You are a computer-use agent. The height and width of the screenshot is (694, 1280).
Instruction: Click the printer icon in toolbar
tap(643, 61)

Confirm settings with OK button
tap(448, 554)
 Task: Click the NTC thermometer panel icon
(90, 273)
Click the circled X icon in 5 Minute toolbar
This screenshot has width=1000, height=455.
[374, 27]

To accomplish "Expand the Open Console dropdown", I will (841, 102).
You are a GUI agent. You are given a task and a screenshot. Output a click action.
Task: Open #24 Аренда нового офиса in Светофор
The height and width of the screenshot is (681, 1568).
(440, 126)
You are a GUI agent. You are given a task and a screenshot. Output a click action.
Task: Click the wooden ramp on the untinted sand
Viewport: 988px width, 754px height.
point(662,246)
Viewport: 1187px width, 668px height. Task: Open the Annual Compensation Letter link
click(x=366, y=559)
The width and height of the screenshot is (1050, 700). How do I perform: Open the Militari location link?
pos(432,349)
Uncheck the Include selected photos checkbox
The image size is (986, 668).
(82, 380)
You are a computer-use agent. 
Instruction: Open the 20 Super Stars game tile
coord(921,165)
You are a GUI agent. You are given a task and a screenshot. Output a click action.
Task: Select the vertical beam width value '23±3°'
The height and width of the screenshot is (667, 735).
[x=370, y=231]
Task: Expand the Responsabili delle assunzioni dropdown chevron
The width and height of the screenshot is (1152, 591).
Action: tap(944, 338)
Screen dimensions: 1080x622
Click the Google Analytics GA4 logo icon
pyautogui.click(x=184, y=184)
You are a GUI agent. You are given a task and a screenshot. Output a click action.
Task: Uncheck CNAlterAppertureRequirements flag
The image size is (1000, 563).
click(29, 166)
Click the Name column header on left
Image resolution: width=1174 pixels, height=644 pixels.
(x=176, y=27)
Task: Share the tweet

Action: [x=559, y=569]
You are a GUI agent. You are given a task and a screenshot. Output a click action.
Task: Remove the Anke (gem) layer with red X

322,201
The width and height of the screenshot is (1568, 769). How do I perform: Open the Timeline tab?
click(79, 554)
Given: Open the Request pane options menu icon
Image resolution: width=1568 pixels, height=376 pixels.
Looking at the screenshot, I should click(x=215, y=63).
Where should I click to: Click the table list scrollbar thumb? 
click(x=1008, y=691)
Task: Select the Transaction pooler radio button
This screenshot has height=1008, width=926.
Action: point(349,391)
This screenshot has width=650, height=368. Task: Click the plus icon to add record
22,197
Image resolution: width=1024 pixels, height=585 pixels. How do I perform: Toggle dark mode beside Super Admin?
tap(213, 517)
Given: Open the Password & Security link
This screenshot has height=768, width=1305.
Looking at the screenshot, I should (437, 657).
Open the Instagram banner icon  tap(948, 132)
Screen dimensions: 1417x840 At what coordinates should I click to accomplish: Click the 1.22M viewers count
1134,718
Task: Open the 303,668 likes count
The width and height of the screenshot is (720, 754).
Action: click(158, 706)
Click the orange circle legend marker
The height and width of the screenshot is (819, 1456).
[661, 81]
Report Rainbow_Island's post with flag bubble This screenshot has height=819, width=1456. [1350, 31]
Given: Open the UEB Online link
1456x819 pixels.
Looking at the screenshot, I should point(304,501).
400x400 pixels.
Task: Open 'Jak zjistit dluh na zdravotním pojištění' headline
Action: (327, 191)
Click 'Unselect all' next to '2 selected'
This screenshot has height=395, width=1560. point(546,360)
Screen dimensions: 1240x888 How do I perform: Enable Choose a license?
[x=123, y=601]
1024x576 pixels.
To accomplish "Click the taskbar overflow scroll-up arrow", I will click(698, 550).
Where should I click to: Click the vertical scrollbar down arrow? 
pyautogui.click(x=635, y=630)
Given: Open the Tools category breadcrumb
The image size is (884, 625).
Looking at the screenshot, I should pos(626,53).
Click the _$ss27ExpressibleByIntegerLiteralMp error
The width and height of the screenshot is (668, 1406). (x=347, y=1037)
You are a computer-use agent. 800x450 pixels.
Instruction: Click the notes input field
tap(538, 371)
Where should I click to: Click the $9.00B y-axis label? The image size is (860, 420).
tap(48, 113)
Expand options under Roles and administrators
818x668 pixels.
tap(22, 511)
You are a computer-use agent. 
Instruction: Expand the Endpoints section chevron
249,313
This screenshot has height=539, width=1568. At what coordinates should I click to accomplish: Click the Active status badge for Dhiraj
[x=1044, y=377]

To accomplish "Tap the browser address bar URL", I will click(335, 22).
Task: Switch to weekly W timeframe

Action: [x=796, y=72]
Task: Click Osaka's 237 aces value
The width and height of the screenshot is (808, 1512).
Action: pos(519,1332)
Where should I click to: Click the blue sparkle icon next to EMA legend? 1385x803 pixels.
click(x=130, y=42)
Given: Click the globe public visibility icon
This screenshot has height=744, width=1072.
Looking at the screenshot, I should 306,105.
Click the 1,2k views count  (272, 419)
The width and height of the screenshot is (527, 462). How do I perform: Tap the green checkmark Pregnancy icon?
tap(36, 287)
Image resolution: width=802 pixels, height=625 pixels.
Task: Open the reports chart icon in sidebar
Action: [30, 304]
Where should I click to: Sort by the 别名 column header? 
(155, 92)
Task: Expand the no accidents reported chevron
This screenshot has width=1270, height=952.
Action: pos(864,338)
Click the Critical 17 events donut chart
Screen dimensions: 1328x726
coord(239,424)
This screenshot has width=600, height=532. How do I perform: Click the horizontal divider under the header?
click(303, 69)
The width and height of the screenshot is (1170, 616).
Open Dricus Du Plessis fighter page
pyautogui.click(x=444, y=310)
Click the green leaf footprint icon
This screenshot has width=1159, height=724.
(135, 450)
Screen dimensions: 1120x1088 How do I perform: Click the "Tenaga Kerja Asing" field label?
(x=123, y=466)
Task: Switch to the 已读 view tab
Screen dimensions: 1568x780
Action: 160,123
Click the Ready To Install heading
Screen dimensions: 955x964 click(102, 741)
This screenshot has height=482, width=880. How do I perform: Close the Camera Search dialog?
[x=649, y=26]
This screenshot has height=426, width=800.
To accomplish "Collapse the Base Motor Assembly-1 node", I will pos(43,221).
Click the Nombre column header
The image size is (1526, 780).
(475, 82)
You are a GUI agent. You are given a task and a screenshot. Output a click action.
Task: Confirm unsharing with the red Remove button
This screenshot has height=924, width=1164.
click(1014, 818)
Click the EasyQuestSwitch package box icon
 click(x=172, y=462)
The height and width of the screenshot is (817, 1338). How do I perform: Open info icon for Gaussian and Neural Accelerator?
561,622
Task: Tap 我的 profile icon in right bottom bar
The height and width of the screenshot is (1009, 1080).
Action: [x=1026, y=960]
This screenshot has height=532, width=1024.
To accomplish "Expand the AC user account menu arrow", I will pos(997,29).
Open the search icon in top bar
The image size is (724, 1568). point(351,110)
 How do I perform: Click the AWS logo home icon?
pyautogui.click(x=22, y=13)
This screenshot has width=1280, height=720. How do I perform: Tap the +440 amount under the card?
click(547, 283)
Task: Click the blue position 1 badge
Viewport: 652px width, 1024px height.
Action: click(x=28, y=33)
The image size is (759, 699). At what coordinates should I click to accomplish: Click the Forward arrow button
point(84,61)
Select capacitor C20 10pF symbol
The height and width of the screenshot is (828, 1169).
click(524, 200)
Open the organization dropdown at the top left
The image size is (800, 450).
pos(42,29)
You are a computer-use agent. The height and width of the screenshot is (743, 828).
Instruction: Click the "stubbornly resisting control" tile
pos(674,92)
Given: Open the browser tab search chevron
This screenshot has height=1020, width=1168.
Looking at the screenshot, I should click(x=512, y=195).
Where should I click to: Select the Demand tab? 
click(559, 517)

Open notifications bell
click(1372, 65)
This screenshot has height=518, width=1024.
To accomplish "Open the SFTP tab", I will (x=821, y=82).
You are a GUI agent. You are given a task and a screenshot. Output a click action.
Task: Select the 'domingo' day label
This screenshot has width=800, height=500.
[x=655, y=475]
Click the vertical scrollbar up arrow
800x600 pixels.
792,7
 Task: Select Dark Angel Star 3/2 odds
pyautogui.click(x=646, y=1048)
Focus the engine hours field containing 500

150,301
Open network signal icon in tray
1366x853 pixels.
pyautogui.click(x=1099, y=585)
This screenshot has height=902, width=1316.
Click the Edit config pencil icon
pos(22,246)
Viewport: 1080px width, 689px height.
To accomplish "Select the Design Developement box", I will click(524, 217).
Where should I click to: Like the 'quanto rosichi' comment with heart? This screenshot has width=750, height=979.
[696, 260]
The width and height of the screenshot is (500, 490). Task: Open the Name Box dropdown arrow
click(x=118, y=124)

####################

Please say how many lines in the records above contain the string "computer", giving no other words.

Solution to this task: 5